Şaron'un barış planı yok Gerek komplo teoricilerinin gerekse İsrailli aşırı dinci/milliyetçilerin beklentilerinin aksine Ortadoğu'da ilk kırılma İsrail'den geldi. Thomas Friedman'ın New York Times gazetesindeki son yazısında da vurguladığı gibi, Irak'ın işgali bu ülkeyi İsrail açısından bir güvenlik tehdidi olmaktan çıkardı. Bu durumda da İsrail sağının işgalin sürmesi için öne sürdüğü nedenlerin en önemlilerinden birisi gündemden kalktı. İntihar saldırılarından bezmiş İsrail toplumu, üç yıla yakın iktidarın ardından Şaron'un gerçekçi bir barışı olmadığını anladı. Bu eğilimleri güçlendiren gelişmeler ise birbiri ardına yaşanmaya başladı. Temmuz ayında İsrail iç güvenlik örgütü Şin Bet'in eski başkanlarından Avi Ayalon ile Filistin'in önde gelen simalarından Sari Nusaybe'nin imzaya açtığı ve bugüne kadar Filistinliler ve İsrailliler'den 200,000 imza topladığı barış deklarasyonu geldi. Bu deklarasyona Paul Wolfowitz destek verdi. Ardından şahin kanattan İsrail Genel Kurmay Başkanı, Şaron politikalarının Filistinliler'deki nefreti arttırarak terörü güçlendirdiğini söyledi.

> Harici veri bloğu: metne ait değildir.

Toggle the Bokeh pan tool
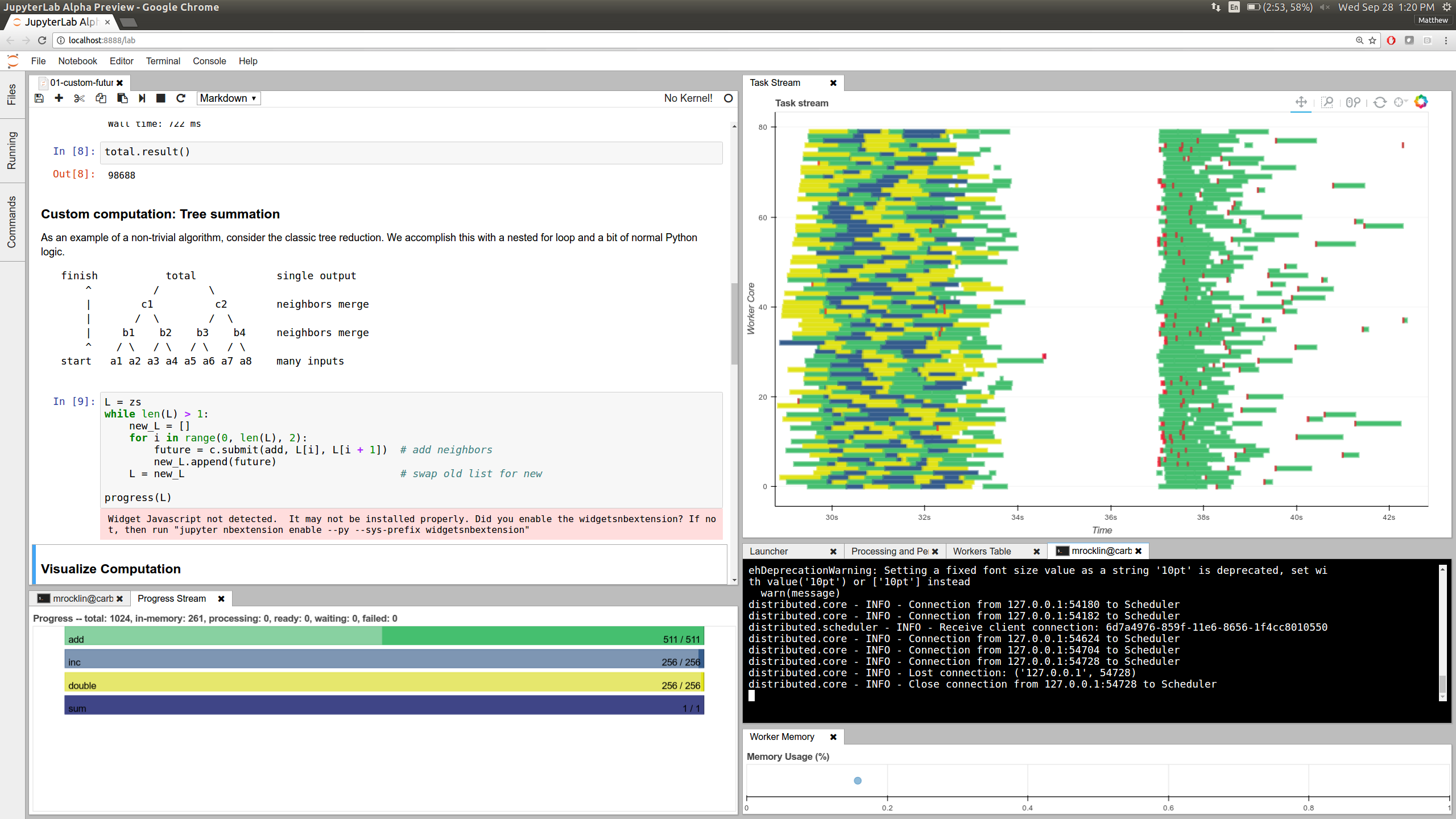click(x=1301, y=102)
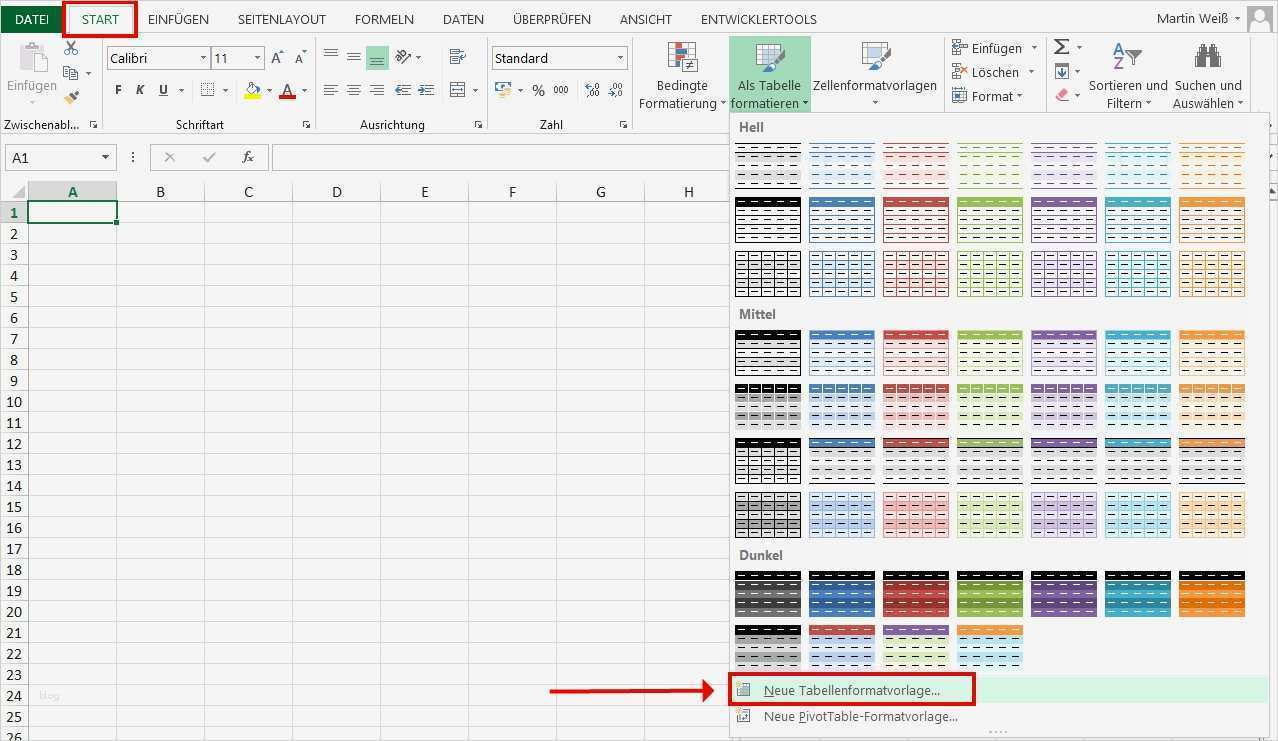Image resolution: width=1278 pixels, height=741 pixels.
Task: Choose the orange dark table style swatch
Action: point(1212,593)
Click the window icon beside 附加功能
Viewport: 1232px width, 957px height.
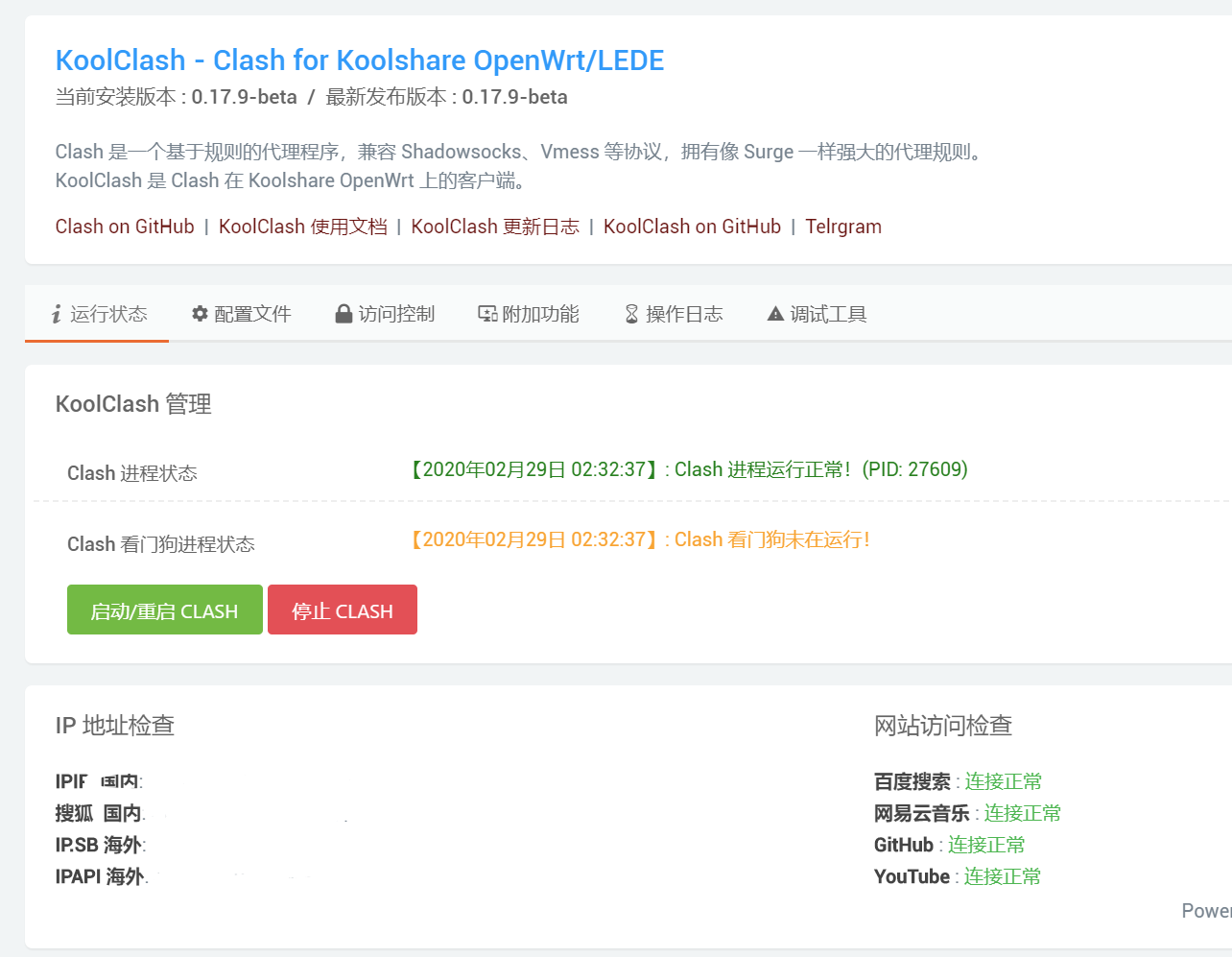click(x=488, y=313)
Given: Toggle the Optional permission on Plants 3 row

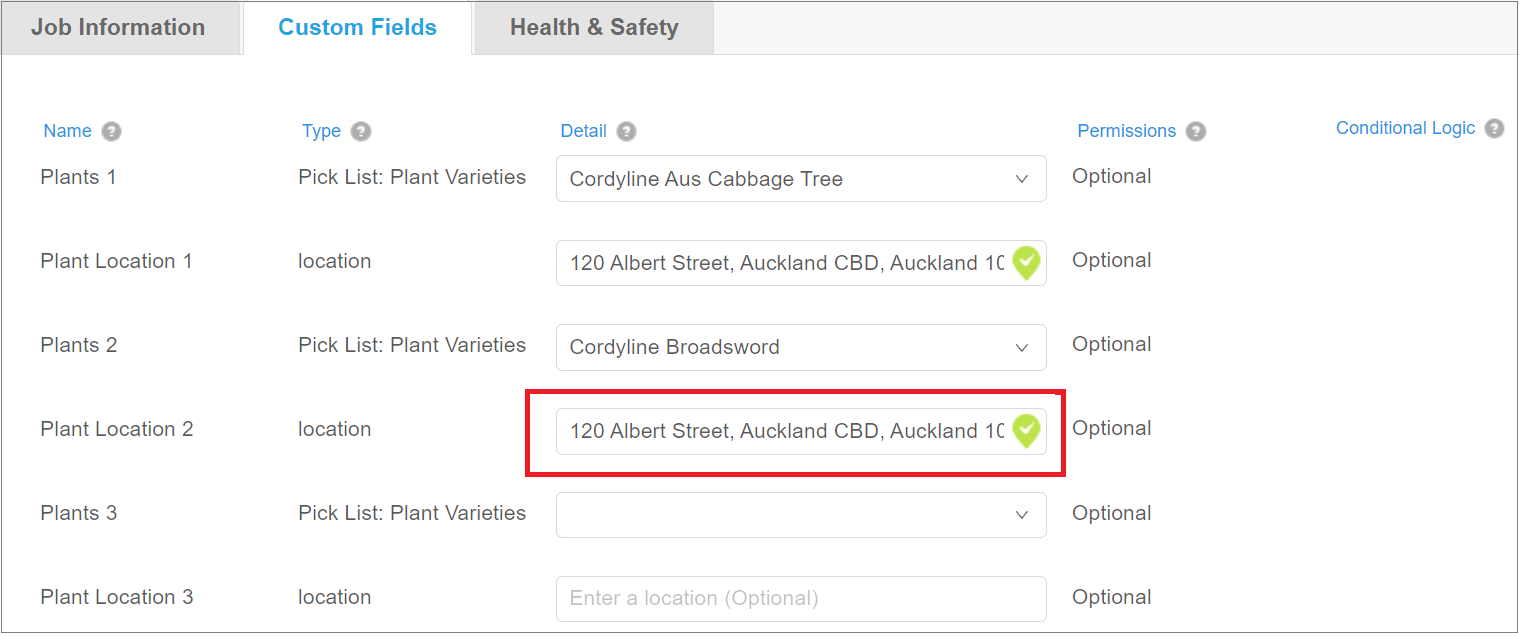Looking at the screenshot, I should point(1111,512).
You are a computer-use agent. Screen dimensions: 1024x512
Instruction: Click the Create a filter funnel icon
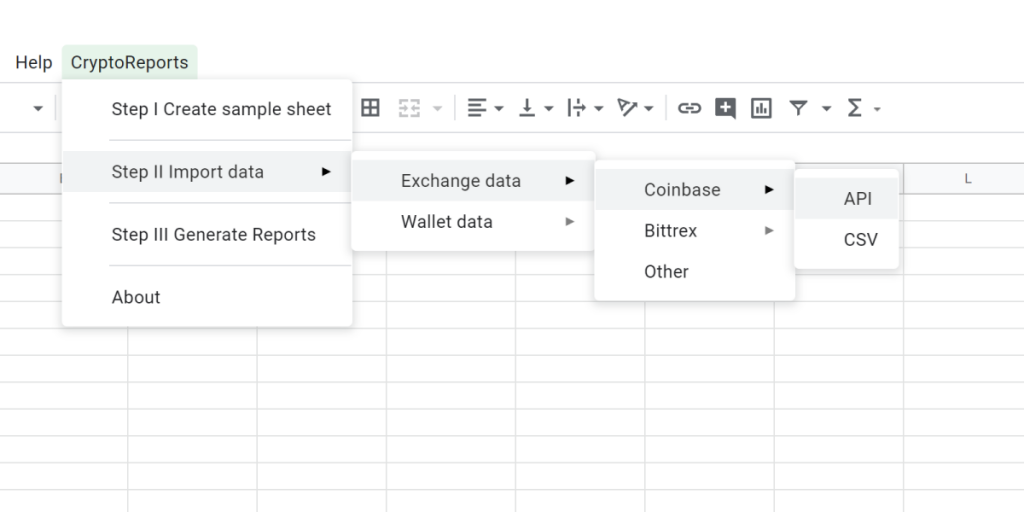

Kasım ayının ortasında Şin Bet'in eski başkanlarından dördü, Şaron'un politikalarının ülkeyi felakete götürdüğünü birlikte deklare etti. 274 bin Filistinli'nin oturduğu Batı Şeria'nın yüzde 15'lik bir kısmını daha İsrail'e dahil edip 680 bin Filistinli'yi etkileyecek utanç duvarının bu haliyle güvenlik de getirmeyeceğini eklediler.
ABD'de "kıpırdama" var İki hafta önce eski bakanlardan İsrailli Yosi Beylin ile Filistinli Yasir Abed Rabbo'nun imzaladığı sanal Cenevre Barış Anlaşması ortalığı dalgalandırdı. ABD Dışişleri Bakanı Powell'ın hem Beylin-Abed Rabbo, hem de Nusaybeh-Ayalon ile görüşmesi, duvarın yapımında kullanılacak kredilerin bir miktarının kesilmesi ve yıllar sonra Amerikan Dışişleri Bakanlığı'nın İsrail'i politikaları nedeniyle kınaması, Washington'da da bir kıpırdama olduğuna delalet etti. Son olarak geçen hafta İsrail sağının güçlü isimlerinden Başbakan Yardımcısı Ehud Olmert, işgal altındaki topraklardan çekilinmesi gerekeceğini ve bunun tek taraflı olarak yapılmasını önerdi. Tüm işaretler Irak savaşının ardından İsrail'de Şaron politikalarının ülkeyi çıkmaz sokağa götürdüğü gerçeğinin giderek daha iyi anlaşıldığını gösteriyor. İsrail toplumunun yeni arayışlarına cevap verecek bir siyasi hareketin, içeride şekillenip şekillenemeyeceği meçhul. Filistinliler'in bu arayışlara tekabül eden bir siyasete yönelip yönelmeyecekleri de. Umuda yolculuk ise bunca hayal kırıklığından sonra ancak bu soruların cevabı alındığında başlayabilir.